A 7.8-magnitude earthquake hit near Gaziantep in southeastern Turkey on Monday, the US Geological Service said.
The quake struck at 04:17 am local time (0117 GMT) at a depth of about 17.9 kilometres (11 miles).
According to AFAD, the government’s disaster management agency, the quake’s magnitude was 7.4.
The USGS reported another shallow 6.7-magnitude quake occurring near the site of the first about 15 minutes after.
The southern region of Gaziantep — one of Turkey’s key industrial and manufacturing hubs — borders Syria. The tremors were felt in Lebanon, Syria and Cyprus, according to AFP correspondents.

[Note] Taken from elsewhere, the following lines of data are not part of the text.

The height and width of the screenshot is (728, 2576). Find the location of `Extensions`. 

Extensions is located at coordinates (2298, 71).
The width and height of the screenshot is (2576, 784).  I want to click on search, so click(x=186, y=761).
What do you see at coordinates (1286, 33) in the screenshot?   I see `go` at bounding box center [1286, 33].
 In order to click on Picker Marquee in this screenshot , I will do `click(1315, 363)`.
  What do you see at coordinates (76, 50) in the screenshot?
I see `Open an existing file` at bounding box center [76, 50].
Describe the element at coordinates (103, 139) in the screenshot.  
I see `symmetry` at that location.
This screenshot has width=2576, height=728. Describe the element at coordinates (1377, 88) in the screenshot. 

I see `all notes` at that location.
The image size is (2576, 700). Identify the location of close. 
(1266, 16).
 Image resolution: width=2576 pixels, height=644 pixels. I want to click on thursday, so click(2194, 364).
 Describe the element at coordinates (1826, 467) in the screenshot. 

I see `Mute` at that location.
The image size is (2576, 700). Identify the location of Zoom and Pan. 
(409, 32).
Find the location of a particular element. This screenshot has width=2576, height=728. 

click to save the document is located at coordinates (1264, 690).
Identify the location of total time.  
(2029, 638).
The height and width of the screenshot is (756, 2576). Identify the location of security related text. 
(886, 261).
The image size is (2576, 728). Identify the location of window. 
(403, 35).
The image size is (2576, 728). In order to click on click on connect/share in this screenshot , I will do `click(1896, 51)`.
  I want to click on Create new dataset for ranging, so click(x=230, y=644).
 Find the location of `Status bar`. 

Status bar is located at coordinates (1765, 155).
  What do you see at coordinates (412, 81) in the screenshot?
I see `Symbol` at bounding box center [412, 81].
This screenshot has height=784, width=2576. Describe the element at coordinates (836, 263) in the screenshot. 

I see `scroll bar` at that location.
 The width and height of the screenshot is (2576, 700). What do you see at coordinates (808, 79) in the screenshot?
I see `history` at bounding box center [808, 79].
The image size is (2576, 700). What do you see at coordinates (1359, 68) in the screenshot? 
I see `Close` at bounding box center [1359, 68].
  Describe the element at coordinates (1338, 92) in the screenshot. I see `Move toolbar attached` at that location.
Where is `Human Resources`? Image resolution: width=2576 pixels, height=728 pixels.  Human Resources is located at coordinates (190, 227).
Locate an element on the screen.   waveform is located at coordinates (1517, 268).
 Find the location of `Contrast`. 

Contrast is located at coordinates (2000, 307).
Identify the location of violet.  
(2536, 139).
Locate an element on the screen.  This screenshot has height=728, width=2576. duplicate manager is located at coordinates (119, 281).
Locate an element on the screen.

Turkish authorities have not yet reported any deaths or injuries, but videos posted on social networks showed destroyed buildings in several cities in the southeast of the country.
Turkey is in one of the world’s most active earthquake zones.
Duzce was one of the regions hit by a 7.4-magnitude earthquake in 1999 — the worst to hit Turkey in decades.
That quake killed more than 17,000 people, including about 1,000 in Istanbul.
Experts have long warned a large quake could devastate Istanbul, which has allowed widespread building without safety precautions.
A magnitude-6.8 quake hit Elazig in January 2020, killing more than 40 people.
And in October that year, a magnitude-7.0 quake hit the Aegean Sea, killing 114 people and wounding more than 1,000.